Data items
----

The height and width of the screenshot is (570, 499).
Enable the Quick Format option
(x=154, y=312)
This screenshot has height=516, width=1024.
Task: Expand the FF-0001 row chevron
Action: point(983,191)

----

Work order: Set down the whole of the data, exactly as it stands.

Answer space:
The height and width of the screenshot is (570, 499).
Enable the Quick Format option
(x=154, y=312)
This screenshot has height=516, width=1024.
Task: Expand the FF-0001 row chevron
Action: point(983,191)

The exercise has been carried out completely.